Monday, September 5, 2011

an italian dinner party

As a thank you to our friends Chris and Natalie for their chauffeuring services (they drove us to and from the airport for our Italian vacation), we invited them over for an Italian dinner party this past Saturday. We took a cooking class in Radda in Chianti and wanted to recreate a few of the items.

The Menu:

Cocktails: Campari spritzers or champagne cocktails
Appetizer: Natalie's sweet potato, arugula, and goat cheese pastries
Pasta: spinach and ricotta ravioli with tomato sauce
Entree: herbed pork loin cooked in milk
Side: roasted asparagus with parmesan
Wine: Chianti from Castello d'Arbolo (we brought this back from Italy)
Dessert: tiramisu

(puff pastry triangle pies)
The Plan:

On Thursday, I finalized our menu and made a shopping list for the ingredients we needed to purchase. I stopped by the grocery store on Friday evening to grab all the groceries and on Saturday morning we prepped as much as possible.

Josh mixed, kneaded, and rolled out the pasta dough while I measured up the filling.

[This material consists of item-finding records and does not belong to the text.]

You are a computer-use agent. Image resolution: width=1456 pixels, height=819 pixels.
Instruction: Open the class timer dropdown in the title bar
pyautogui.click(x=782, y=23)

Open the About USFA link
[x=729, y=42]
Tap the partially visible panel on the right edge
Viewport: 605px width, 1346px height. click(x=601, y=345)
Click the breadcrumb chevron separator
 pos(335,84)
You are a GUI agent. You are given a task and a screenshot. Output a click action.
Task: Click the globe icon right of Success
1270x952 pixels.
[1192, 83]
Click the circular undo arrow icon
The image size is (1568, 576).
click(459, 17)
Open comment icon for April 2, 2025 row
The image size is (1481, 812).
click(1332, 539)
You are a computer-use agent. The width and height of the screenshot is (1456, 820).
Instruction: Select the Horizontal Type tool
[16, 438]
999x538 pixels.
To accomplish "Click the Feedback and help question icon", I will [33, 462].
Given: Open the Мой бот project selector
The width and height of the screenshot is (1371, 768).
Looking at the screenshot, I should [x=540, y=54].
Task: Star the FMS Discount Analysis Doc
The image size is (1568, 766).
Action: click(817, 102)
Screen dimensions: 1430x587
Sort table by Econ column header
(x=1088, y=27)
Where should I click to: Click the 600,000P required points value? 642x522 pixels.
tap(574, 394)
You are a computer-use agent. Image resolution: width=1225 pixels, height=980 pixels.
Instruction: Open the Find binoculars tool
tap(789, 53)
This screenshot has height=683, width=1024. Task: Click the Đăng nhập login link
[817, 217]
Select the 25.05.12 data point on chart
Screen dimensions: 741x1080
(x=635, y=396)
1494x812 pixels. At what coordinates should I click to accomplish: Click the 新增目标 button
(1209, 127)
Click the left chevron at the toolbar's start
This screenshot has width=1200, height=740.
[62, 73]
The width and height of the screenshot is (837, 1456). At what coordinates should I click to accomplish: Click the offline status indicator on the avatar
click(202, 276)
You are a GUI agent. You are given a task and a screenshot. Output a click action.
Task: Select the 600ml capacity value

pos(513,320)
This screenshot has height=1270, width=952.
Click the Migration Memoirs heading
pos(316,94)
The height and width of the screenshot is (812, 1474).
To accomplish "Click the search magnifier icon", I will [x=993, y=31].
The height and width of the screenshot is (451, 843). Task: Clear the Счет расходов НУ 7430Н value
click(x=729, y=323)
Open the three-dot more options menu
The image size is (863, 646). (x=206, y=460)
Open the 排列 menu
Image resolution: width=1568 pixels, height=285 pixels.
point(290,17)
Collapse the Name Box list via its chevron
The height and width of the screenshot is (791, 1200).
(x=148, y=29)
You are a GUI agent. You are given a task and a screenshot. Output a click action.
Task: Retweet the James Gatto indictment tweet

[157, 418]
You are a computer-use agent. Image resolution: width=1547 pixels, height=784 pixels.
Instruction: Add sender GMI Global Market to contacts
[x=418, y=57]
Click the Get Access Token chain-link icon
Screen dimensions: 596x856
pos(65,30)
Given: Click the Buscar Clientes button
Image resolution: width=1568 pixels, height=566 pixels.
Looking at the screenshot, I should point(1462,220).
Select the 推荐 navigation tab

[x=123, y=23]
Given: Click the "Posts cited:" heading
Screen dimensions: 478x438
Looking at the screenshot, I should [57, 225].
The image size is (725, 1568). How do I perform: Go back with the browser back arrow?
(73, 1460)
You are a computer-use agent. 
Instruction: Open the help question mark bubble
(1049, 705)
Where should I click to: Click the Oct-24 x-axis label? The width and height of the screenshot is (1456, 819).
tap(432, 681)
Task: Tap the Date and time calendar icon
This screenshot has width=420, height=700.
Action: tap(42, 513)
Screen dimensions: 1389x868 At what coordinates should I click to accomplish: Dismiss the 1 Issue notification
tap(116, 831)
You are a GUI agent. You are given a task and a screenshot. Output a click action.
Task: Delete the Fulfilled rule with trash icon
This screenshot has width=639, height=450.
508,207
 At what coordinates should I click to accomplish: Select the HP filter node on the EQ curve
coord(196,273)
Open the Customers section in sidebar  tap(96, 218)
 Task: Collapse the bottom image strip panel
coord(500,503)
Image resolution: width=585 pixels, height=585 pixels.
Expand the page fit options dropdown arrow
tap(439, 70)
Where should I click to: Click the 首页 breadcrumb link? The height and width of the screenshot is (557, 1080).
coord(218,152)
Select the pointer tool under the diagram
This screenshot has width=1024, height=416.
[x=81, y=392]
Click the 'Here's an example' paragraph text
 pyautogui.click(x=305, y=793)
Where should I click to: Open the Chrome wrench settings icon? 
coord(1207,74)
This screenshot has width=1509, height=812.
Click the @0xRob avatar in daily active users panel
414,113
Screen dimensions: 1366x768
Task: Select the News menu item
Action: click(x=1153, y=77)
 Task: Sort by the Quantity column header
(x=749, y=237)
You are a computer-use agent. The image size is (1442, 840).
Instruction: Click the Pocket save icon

We assembled and parboiled the ravioli and then stored them in the fridge for later.

I chopped the herbs for the pork rub and wrapped it up for later use. Josh prepped the garnishes (orange slices and lemon peels) for the cocktails. I cut all the tomatoes, onion, garlic, and herbs for the tomato sauce and set them on the stove to slowly reduce all afternoon.

We followed all the steps for tiramisu and wrapped it up so the flavors could meld and the dessert could chill.

We set the table and pulled out all the platters and serving utensils we planned on using.

(homemade spinach and ricotta ravioli)
The Execution:

About 30 minutes before our friends arrived, we pre-heated the oven, lit some candles, and opened the wine so that the bottle could breathe. We brought a pot of salted water up to boil (to cook the pasta), rubbed the pork with the herbs, washed and trimmed the asparagus and set it on a tray with oil, salt, pepper, and a generous amount of shaved parmesan. We rubbed the pork with herbs, covered it with milk, oil, and butter, and placed it on the stove at medium heat. This is actually a common way to cook meat in Italy. And quite delicious.

Once our friends arrived, Josh concoted some cocktails, which we enjoyed with Natalie's seriously good sweet potato, arugula, and goat cheese pastries. About 30 minutes later, we tossed the asparagus in the oven (cooks 8-10 minutes at 400) and removed the pork from the milk. We wrapped the pork in foil and let it rest for 5 minutes. We boiled the pasta and plated it with tomato sauce. The pork was cut and plated with the reduced milk sauce and the asparagus was pulled out of the oven. Dinner was served!


The menu was a success, and it allowed us to actually spend time with our friends, versus running around the kitchen. I'll post our recipe for homemade spinach ricotta ravioli tomorrow. It's completely approachable and a great option for a dinner party!